Generalized Averaging Method for Power Electronics Modeling from DC to above Half the Switching Frequency

TL;DR

This paper introduces a generalized averaging method using moving Fourier coefficients to accurately model power electronic converters at frequencies near or above half the switching frequency, overcoming previous limitations.

Contribution

The paper develops a novel generalized averaging approach that extends modeling capabilities beyond half the switching frequency for various switching signals in power electronics.

Findings

Higher modeling accuracy near and above half the switching frequency.

Validated models on different converters show improved precision.

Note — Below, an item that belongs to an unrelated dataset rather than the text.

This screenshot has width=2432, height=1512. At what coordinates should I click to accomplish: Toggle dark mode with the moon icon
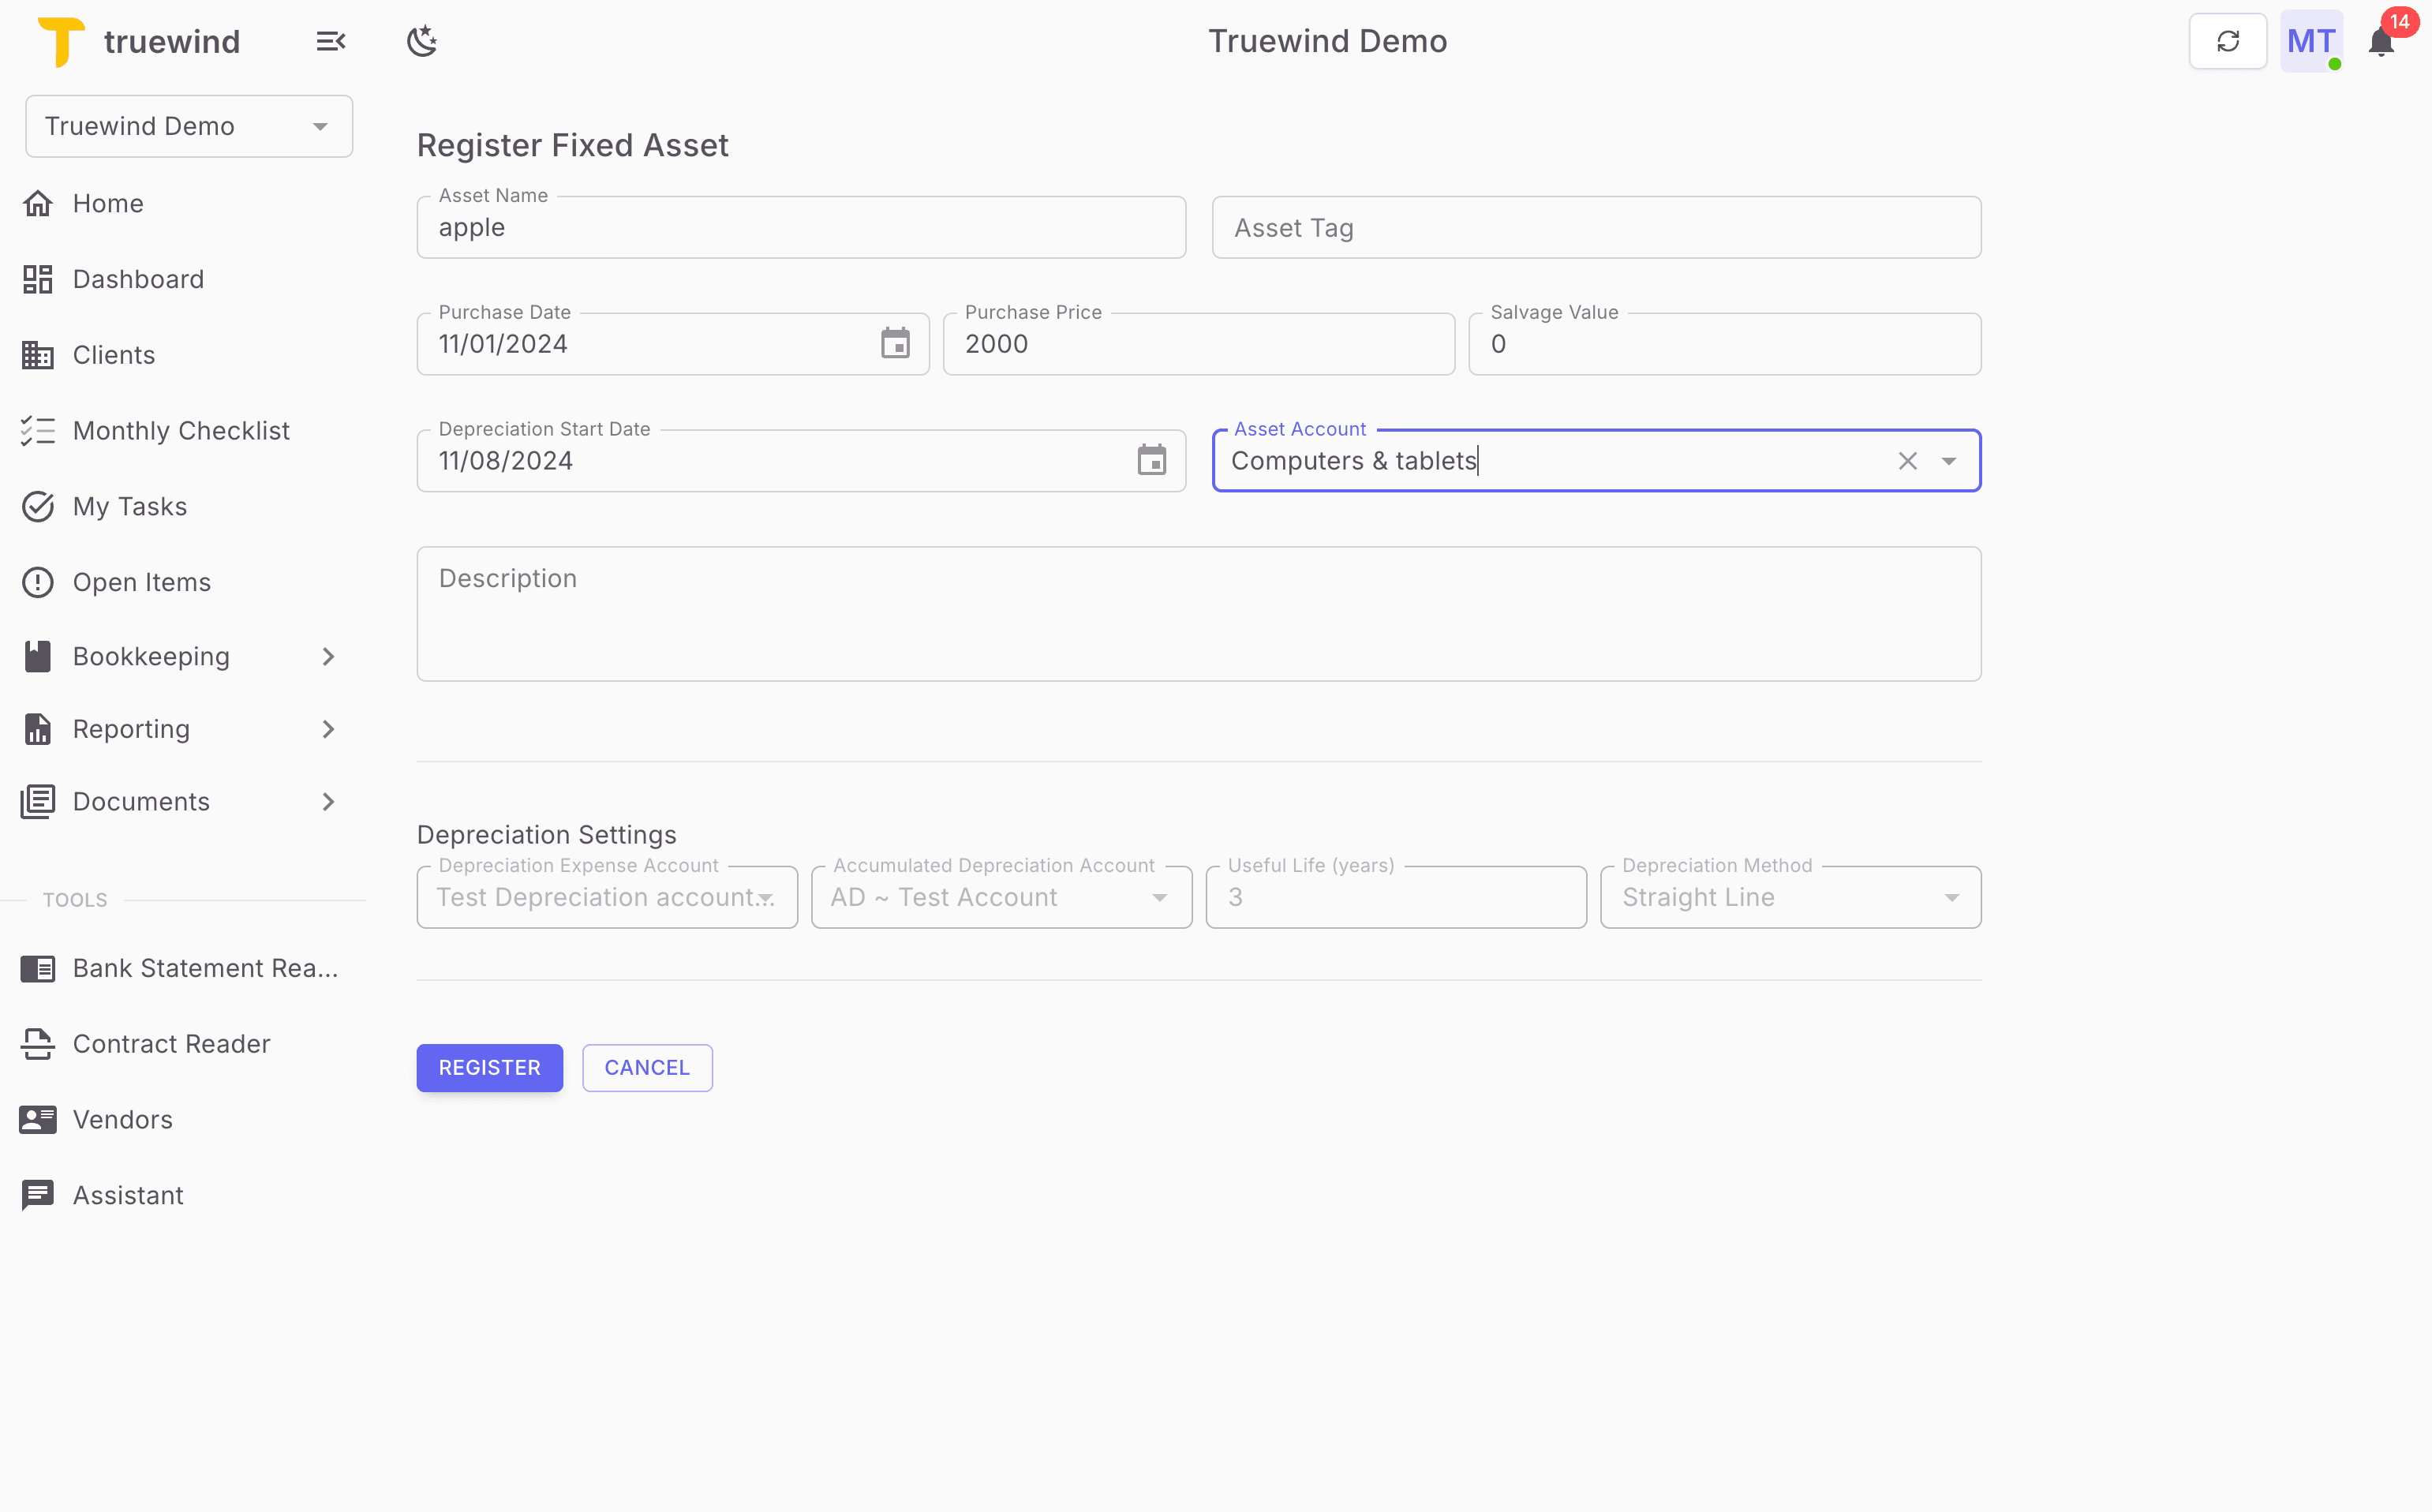pos(422,40)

Applicable to nearly all power electronic converter types.

Abstract

Modeling power electronic converters at frequencies close to or above half the switching frequency has been difficult due to the time-variant and discontinuous switching actions. This paper uses the properties of moving Fourier coefficients to develop the generalized averaging method, breaking though the limit of half the switching frequency. The paper also proposes the generalized average model for various switching signals, including pulse-width modulation (PWM), phase-shift modulation, pulse-frequency modulation (PFM), and state-dependent switching signals, so that circuits and modulators/controllers can be modeled separately and combined flexibly. Using the Laplace transform of moving Fourier coefficients, the coupling of signals and their sidebands at different frequencies is clearly described as the coupling of moving Fourier coefficients at the same frequency in a linear time-invariant system framework. The modeling method is applied to a PWM controlled boost converter, a V2 constant on-time controlled buck converter, and a PFM controlled LLC converter, for demonstration and validation. Experimental results of the converters in different operating modes show that the proposed models have higher accuracy than exiting models, especially in the frequency range close to or above half the switching frequency. The developed method can be applied to almost all types of power electronic converters.